Il avait seulement hoché la tête, en serrant ma main dans la sienne pour que je ne le lâche pas. Pendant tout le trajet jusqu'à chez nous, nous avions parlé de tout ce que Dae voulait faire et j'avais le plaisir de me dire que je lui avais changé un peu les idées. Mais pas les miennes.

Dès que nous avons mis un pied dans l'appartement, nous étions tombés sur ma mère, nous préparant une boisson chaude. Elle avait demandé sans tarder à Dae de ranger ses affaires et de se laver les mains alors qu'elle me foudroyait du regard. Je savais que je ne devais pas bouger d'ici. Quand mon petit frère eut disparu dans notre chambre, elle avait attrapé mon menton pour inspecter mon visage amoché.

— Je t'interdis de te battre Kwang Sun. Ce n'est pas comme ça que nous t'avons élevé, avait-elle affirmé et elle avait raison.

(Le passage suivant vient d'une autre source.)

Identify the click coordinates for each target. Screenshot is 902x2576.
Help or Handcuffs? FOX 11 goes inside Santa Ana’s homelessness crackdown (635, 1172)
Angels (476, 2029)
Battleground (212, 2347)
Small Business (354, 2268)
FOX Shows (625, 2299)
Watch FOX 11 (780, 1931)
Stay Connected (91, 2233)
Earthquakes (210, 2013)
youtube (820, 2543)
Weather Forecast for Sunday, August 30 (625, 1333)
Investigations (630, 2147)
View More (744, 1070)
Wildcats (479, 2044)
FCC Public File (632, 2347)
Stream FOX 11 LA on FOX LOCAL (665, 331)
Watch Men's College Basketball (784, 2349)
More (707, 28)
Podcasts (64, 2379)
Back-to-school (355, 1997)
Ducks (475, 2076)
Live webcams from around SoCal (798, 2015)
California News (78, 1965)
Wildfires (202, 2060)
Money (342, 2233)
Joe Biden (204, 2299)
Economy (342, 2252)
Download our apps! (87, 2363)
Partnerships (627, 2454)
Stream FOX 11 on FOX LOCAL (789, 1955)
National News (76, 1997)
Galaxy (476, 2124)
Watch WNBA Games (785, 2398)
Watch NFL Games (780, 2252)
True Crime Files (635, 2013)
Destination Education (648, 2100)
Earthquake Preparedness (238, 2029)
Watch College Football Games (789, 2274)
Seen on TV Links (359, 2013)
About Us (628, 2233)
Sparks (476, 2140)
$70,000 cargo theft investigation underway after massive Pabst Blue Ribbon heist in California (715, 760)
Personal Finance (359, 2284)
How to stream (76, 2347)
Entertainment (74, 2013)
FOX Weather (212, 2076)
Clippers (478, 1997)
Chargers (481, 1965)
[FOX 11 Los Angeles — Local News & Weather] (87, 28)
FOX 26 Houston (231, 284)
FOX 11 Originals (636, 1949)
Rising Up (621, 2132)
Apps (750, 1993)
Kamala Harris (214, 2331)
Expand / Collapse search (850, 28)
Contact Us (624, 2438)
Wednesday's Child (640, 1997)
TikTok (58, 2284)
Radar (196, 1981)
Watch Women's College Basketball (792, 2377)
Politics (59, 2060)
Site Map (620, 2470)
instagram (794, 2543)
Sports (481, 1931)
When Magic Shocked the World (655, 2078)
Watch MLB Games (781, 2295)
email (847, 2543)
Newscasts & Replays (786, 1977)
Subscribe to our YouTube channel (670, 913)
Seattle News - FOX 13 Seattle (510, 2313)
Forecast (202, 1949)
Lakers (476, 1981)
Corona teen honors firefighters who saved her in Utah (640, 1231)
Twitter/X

J'avais avalé difficilement ma salive alors qu'une larme s'échappait. Elle l'avait effacé brusquement et avait ajouté :

— Le monde n'a pas besoin de savoir comment tu te sens à chaque seconde, il va déjà assez mal comme ça.

Elle avait passé une main dans mes cheveux et m'avait soigné avec tendresse.

Moi, j'avais retenu mes pleurs pendant des secondes, des minutes, des heures...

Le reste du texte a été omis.